Yeah, That’s Enough

Barely two weeks into February, Utica, NY has smashed their all-time monthly snow fall record, set in January 1890 at 59 inches, with a total of 63.1 inches.

I’ve already mentioned the amazing amount of snow that’s hit places like Redfield, NY, some 40 miles from us. For Utica, this winter is proving to be one of bizarre extremes. January turned out to be the warmest on record and over 4 degrees warmer than usual. In fact, I was running comfortably outside in shorts in the early-mid part of the month. Then, it turned bitterly cold and February greeted us with amazing amounts of snow. Barely two weeks into the month, Utica smashed the all-time monthly snow fall record, set in January 1890 at 59 inches, with a total of 63.1 inches. The 30 days up to that point accumulated a total of 81.4 inches, with 97.1 for the season. Although it is likely that we will top out our seasonal total above the average, we probably won’t hit the all-time season total (nearly 200 inches). Each month by itself would be notable enough, but the January/February contrast is what is so striking.
Pictures tell the story a little better:


Here is a shot from the deck on the side of our house on January 4. Note the complete absence of snow. My training log shows that a couple of days later I went for a run with a couple friends and it was in the upper 50’s around 9:00 AM.
JFSBdeckjan.jpg
Here is a reverse shot, standing in the woods looking back at the deck (this was taken a couple of summers ago when it was completed).
JFSBdecknew.jpg
Now here’s pretty much the same shot taken this past Sunday. Notice the subtle differences.
JFSBdecksnow.jpg
It is worth noting that the snow had already been removed from the roof of the little extension a couple of weeks ago and that the deck railings are about 40 inches high.

Author: jim

Jim is a college professor with a fondness for running shoes and drumsticks.

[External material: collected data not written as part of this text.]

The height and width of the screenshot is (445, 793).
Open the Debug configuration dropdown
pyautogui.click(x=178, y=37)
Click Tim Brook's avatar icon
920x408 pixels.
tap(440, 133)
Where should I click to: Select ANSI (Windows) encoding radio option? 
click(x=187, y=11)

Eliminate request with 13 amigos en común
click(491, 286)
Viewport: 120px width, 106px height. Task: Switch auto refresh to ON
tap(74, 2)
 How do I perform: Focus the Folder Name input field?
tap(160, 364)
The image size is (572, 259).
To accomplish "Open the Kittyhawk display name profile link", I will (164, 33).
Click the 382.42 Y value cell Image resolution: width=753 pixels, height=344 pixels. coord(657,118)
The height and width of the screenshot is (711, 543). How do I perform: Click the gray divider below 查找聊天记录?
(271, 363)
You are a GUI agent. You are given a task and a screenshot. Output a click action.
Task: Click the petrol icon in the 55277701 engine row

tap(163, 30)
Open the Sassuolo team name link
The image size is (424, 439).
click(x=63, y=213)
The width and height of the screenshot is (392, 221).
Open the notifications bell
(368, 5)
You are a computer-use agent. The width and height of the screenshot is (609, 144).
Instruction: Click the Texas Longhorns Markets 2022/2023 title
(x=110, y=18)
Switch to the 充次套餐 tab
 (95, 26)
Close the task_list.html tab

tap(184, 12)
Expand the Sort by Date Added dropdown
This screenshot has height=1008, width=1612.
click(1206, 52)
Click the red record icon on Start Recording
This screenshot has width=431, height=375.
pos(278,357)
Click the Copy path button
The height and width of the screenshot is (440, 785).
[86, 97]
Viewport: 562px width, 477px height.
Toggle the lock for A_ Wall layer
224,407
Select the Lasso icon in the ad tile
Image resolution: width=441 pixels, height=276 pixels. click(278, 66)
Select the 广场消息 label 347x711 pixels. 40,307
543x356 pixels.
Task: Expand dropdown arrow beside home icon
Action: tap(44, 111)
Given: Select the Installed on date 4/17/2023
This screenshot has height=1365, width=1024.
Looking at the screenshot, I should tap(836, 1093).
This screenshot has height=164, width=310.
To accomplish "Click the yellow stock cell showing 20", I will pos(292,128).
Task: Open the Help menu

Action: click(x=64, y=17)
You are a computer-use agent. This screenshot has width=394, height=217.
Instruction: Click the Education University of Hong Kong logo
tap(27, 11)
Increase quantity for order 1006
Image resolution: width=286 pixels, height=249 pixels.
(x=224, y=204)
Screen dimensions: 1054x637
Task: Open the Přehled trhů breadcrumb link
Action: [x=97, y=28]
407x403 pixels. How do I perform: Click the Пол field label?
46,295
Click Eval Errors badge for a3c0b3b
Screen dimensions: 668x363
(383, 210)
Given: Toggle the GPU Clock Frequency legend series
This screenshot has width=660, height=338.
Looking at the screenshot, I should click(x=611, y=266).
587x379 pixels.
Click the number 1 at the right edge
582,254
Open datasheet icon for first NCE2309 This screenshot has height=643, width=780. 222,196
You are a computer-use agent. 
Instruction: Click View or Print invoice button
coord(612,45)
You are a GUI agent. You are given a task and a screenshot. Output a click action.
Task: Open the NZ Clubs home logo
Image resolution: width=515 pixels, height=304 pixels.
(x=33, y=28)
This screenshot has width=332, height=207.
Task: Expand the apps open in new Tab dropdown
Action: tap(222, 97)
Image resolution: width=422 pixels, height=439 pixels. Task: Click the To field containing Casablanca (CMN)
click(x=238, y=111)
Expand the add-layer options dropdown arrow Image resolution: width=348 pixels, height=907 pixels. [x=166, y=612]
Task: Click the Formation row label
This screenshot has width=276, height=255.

7 thoughts on “Yeah, That’s Enough”

  1. Now here’s pretty much the same shot taken this past Sunday. Notice the subtle differences.

    Yeah! Wow dude, the snow sucked the color right out of your siding and deck rail. They look almost black and white.

  2. Nope. The difference is that in the bottom picture there’s a wrought iron hook on the railing to hang the hummingbird feeder.

  3. What I like is the evidence of intelligent design in nature (in this case, falling snow). Notice that there’s a fairly clear path from the bottom of the porch steps to the foreground, neatly allowing for residents and visitors to enter and exit the domicile with minimal hassle.
    Also notice there’s almost no snow on the roof compared to the amount on the ground. This places less stress on the roof (which is not able to withstand an excess of static stress) and more on the ground (which is large and able to hold up lots of snow, just as it held up huge dinosaurs and unicorns less than 8,000 years ago).
    Elegant. Some here like to blind themselves to such obvious signs of a creator’s concern about human welfare, but not me.

  4. Well, ask the #$%& creator why he put all that stuff on my driveway then.
    Wait. Let me guess, it’s because I’m an atheist isn’t it? I knew it. Free will bites you in the ass again. It’s kind of like the creator’s own neutron bomb wherein the real estate is deemed to be more valuable than the residents. Suddenly, it all makes sense.

  5. If He left it off your driveway, then it would be obvious that He exists and was not only intelligent, but smart; at least in the winter. What would that do to faith?

  6. Next winter temperatures in your area have about a 40% chance of being in the upper third of the historical distribution.
    All that warmth means that cyclones crossing the great lakes region will pick up above average amounts of moisture from the lakes.
    So while next winter is likely to also be slow to start, it’s also likely to dump lots of snow on you when conditions are finally right for snow.